João Paulo Gomes acredita que Portugal não poderia ter feito mais do que fez nos primeiros tempos de pandemia, embora, reconheça, que algumas medidas foram tardias, como o uso de máscara generalizado.
© Orlando Almeida Global Imagens

E em relação ao uso de máscara generalizado, por exemplo nos transportes públicos?
Em relação ao uso de máscara generalizado penso que poderá ter existido algum atraso na tomada desta medida. Os transportes públicos na hora de ponta estão completamente lotados e a proximidade das pessoas é grande. Talvez esta tenha sido a grande falha. Mas apesar de haver muitas críticas continuo a dizer que Portugal até esteve muito bem e que se as autoridades não fizeram melhor é porque não sabiam como o fazer.

Falou no encerramento de fronteiras. A Nova Zelândia encerrou fronteiras, abriu e fechou. É assim que se consegue conter o vírus?
Não duvido de que é no controlo da mobilidade que vive grande parte da solução para a covid-19. Agora qual o grau de controlo que deve ser feito não sei dizer. O equilíbrio entre a reabertura da economia e o manter a covid-19 em níveis baixos é muito difícil de alcançar. É preciso coragem para tomar medidas que não são populares.

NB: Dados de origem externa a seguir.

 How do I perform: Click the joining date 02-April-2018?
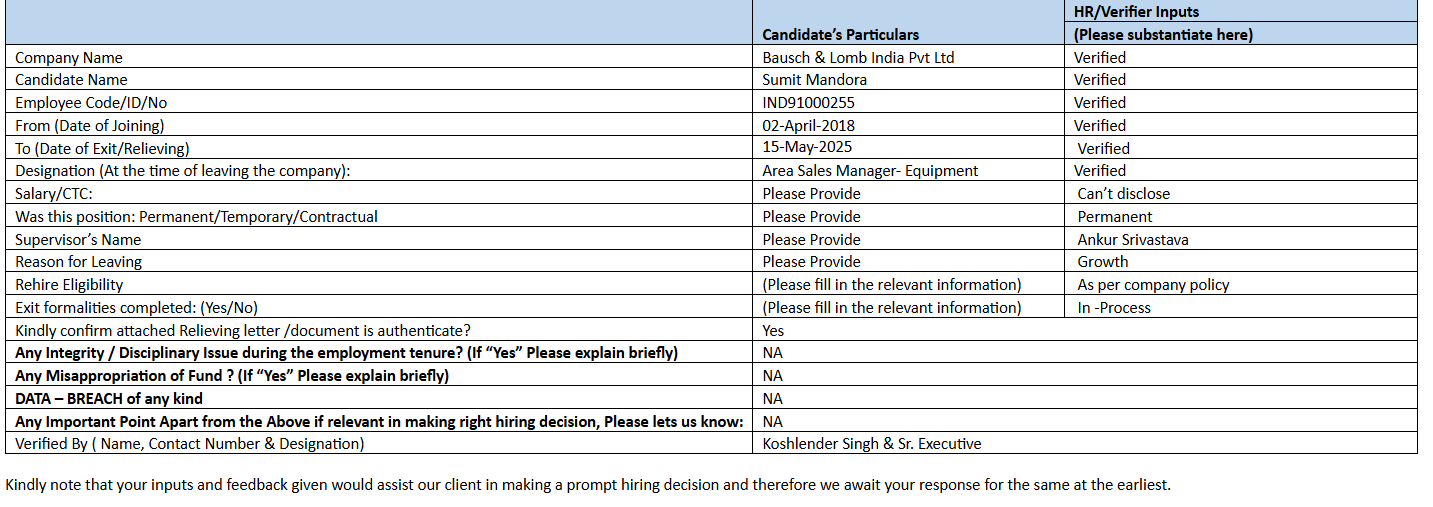coord(808,126)
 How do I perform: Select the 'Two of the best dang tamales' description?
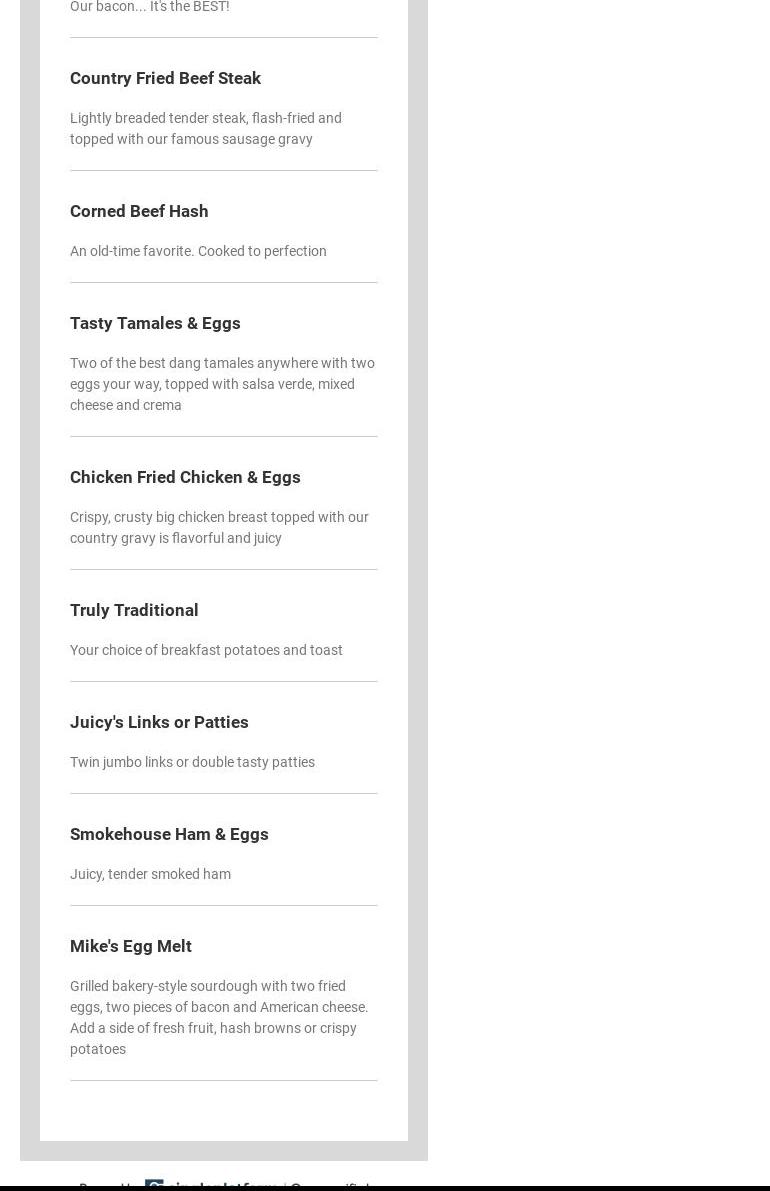[x=222, y=384]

“Mesmo depois da vacina, vigilância ao coronavírus deve ser mantida”.

Como olha para as estratégias dos EUA ou do Brasil em relação à covid-19?
Acho que é uma estratégia louca. Porque a teoria da imunidade de grupo só seria possível num hipotético mundo perfeito no qual pudéssemos resguardar completamente os grupos de risco. Se assim fosse, se se calhar a solução seria essa. Mas não é assim. O mundo não é perfeito, está muito longe disso, e não conseguimos resguardar os mais frágeis. Veja o que se passa nos lares e com os mais desfavorecidos nos EUA ou no Brasil, onde a mortalidade é um cenário absolutamente indescritível.

Mesmo depois de uma vacina o INSA vai continuar a vigilância ao coronavírus?
Espero que as vacinas venham a criar imunidade de grupo e que travem o que se está a passar. Tenho esperança de que as coisas corram bem, mas não tenho dúvidas de que um dos principais temas de investigação na era pós-vacinal vai ser precisamente vigiar geneticamente o aparecimento de mutações no vírus que possam estar associadas a processos de falência individual ou a uma menor eficácia da vacina.

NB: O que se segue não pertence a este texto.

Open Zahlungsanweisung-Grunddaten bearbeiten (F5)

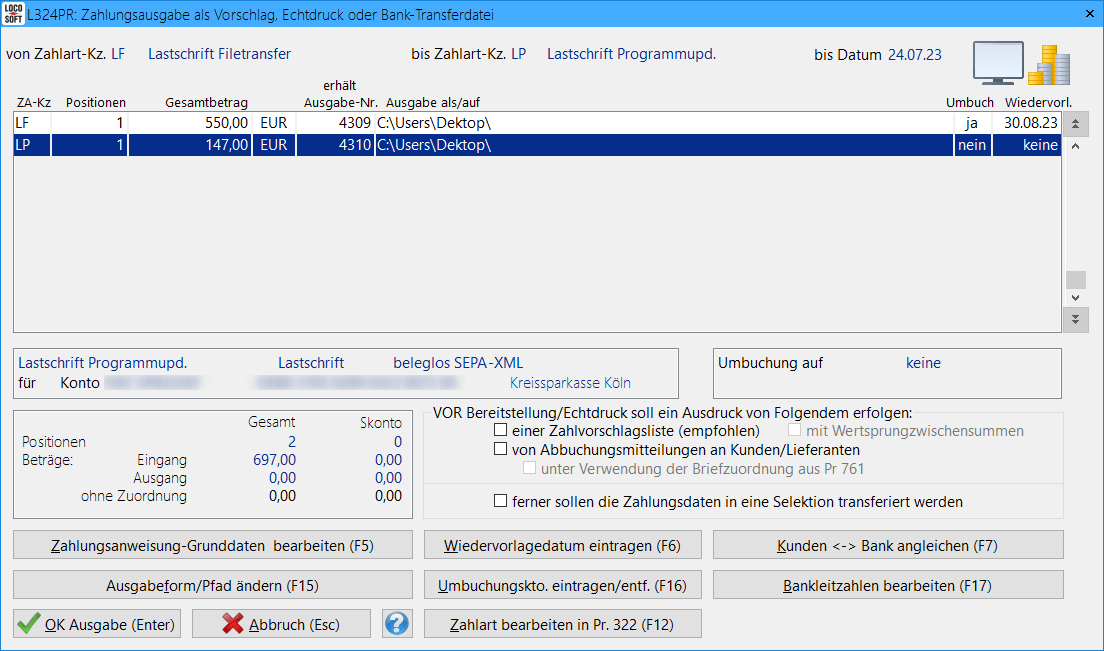pos(212,546)
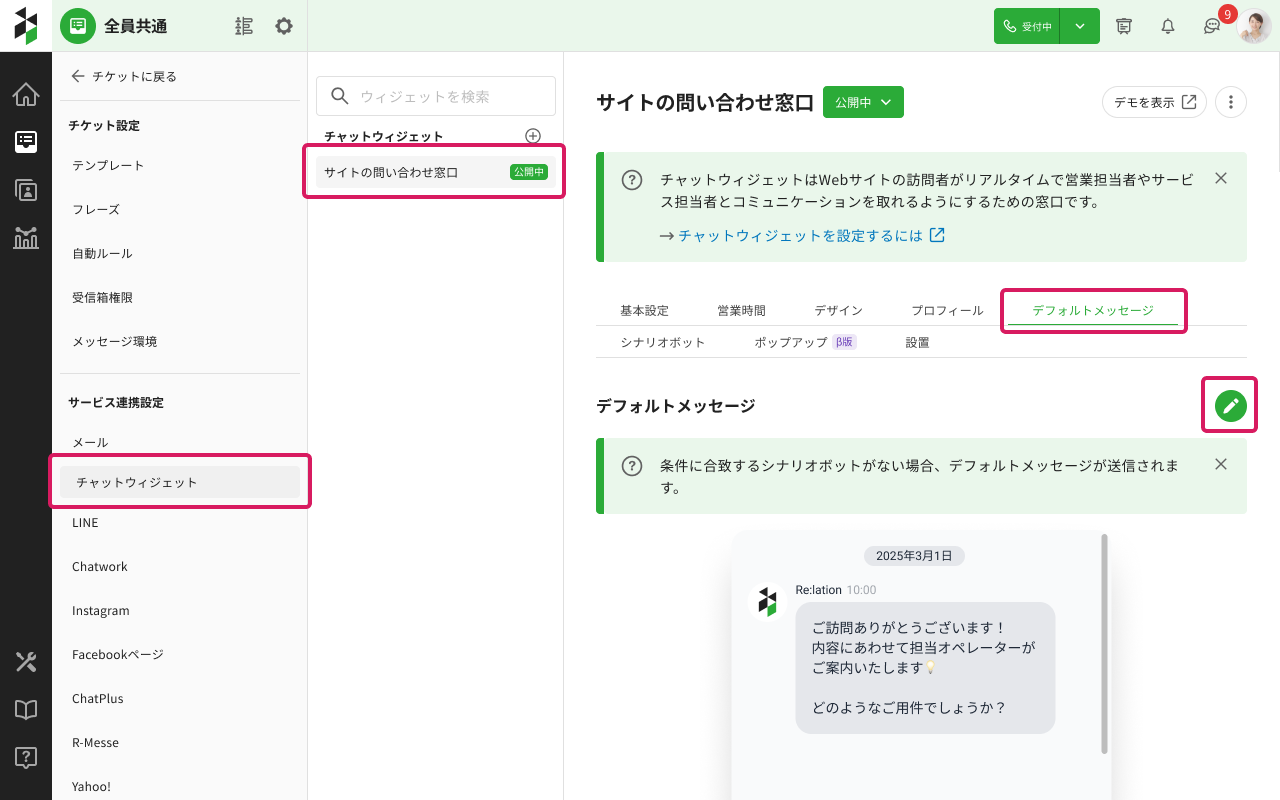The width and height of the screenshot is (1280, 800).
Task: Open the 受付中 dropdown arrow
Action: 1080,26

O que o assusta mais na covid-19?
O que me assusta mais é a economia. Acho que estamos a viver algo pelo qual vamos todos pagar muito caro. Acho que ainda não despertámos para a realidade do que se está a passar em todo o mundo. É isto que mais me assusta, porque penso que a vacina irá resolver a maior parte dos problemas que se colocam a nível de saúde.